**RECORDS FOR THE EXERCISE:**

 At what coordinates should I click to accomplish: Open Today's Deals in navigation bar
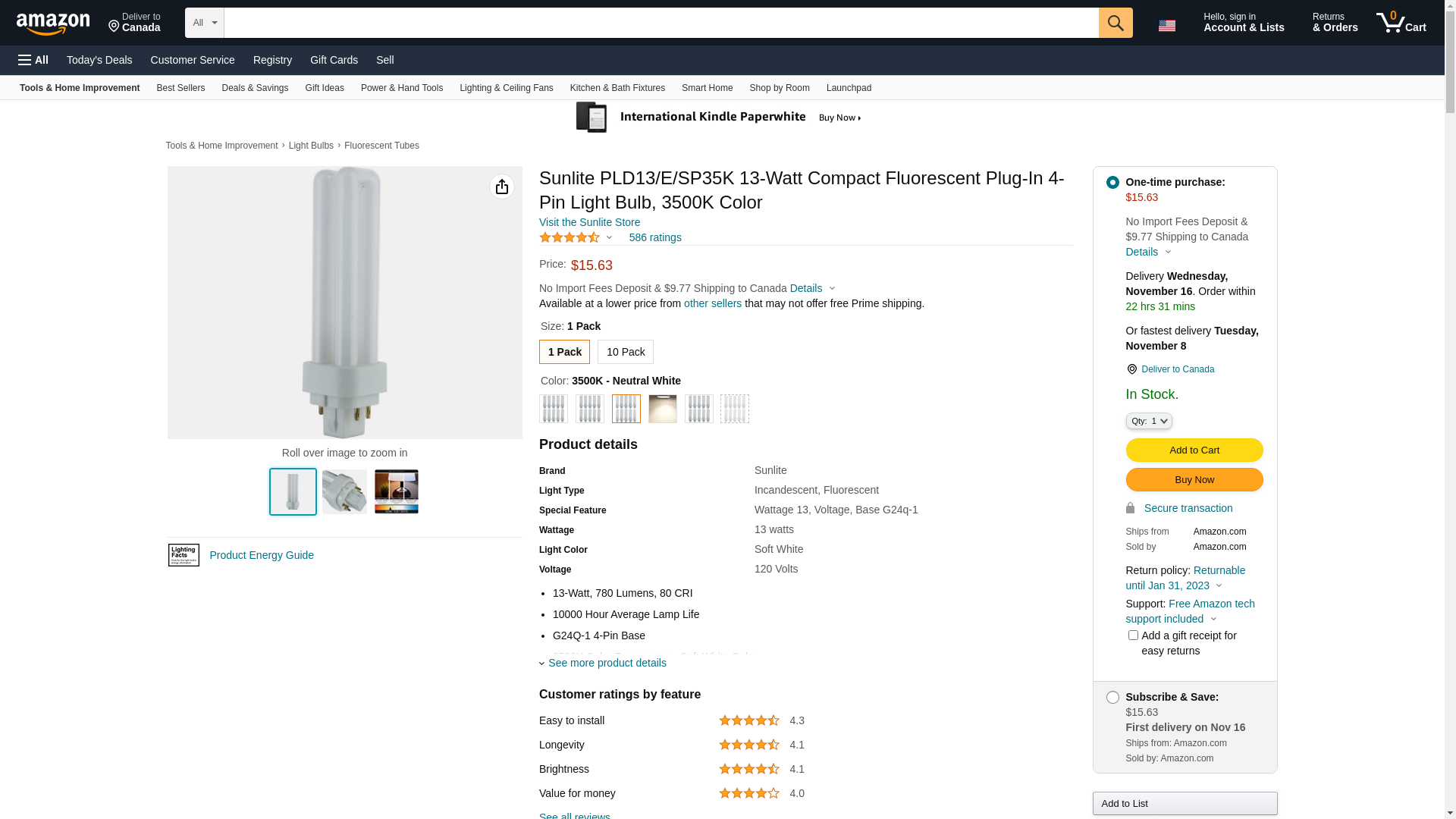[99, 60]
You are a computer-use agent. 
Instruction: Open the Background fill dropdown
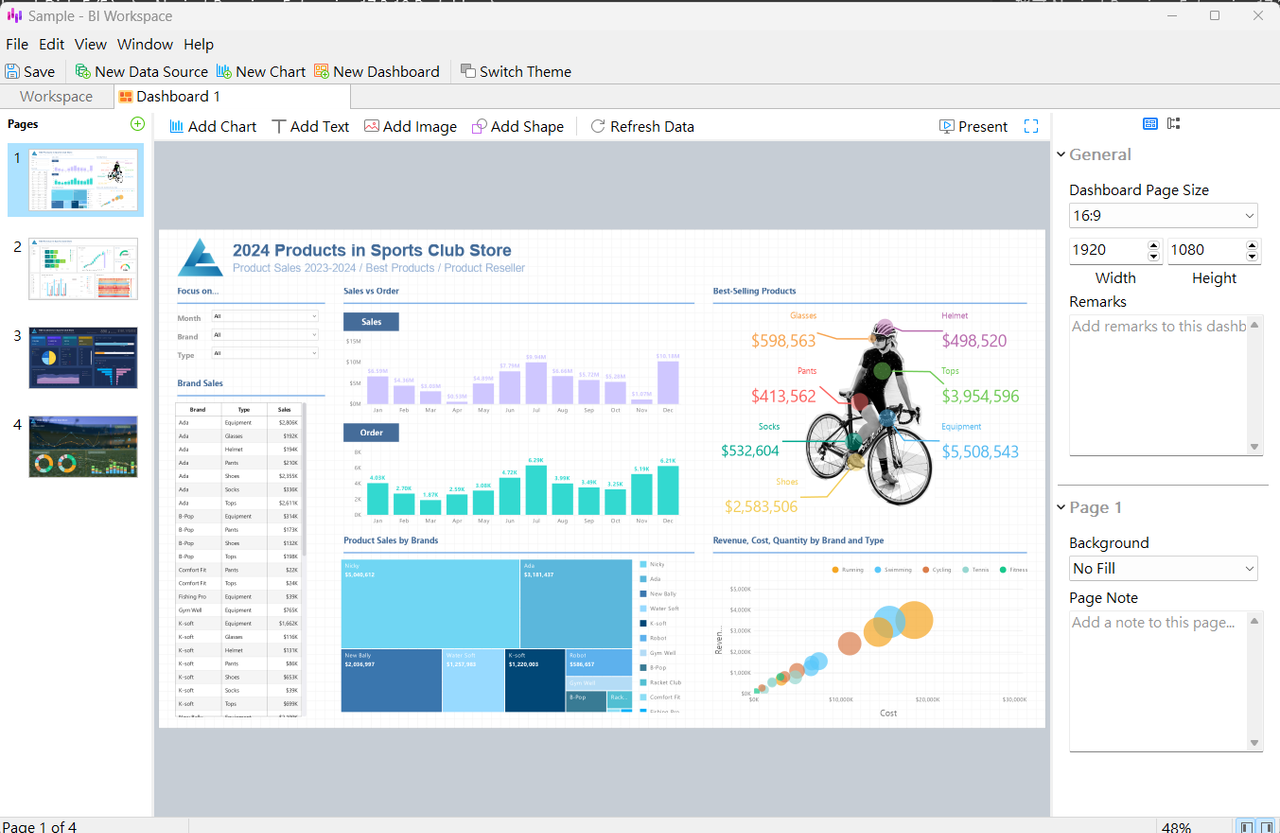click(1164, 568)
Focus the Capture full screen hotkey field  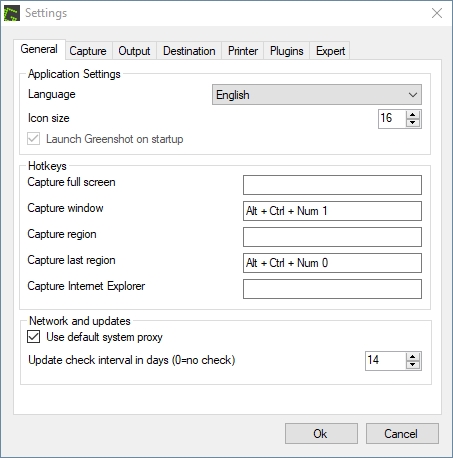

**WHAT TO DO:**
Each record above must be retyped exactly as given, with the images excluded.

**WRITTEN RESPONSE:**
 At what coordinates should I click to accomplish: Open Today's Deals in navigation bar
[99, 60]
You are a computer-use agent. 
Instruction: Open the Background fill dropdown
click(1164, 568)
Focus the Capture full screen hotkey field  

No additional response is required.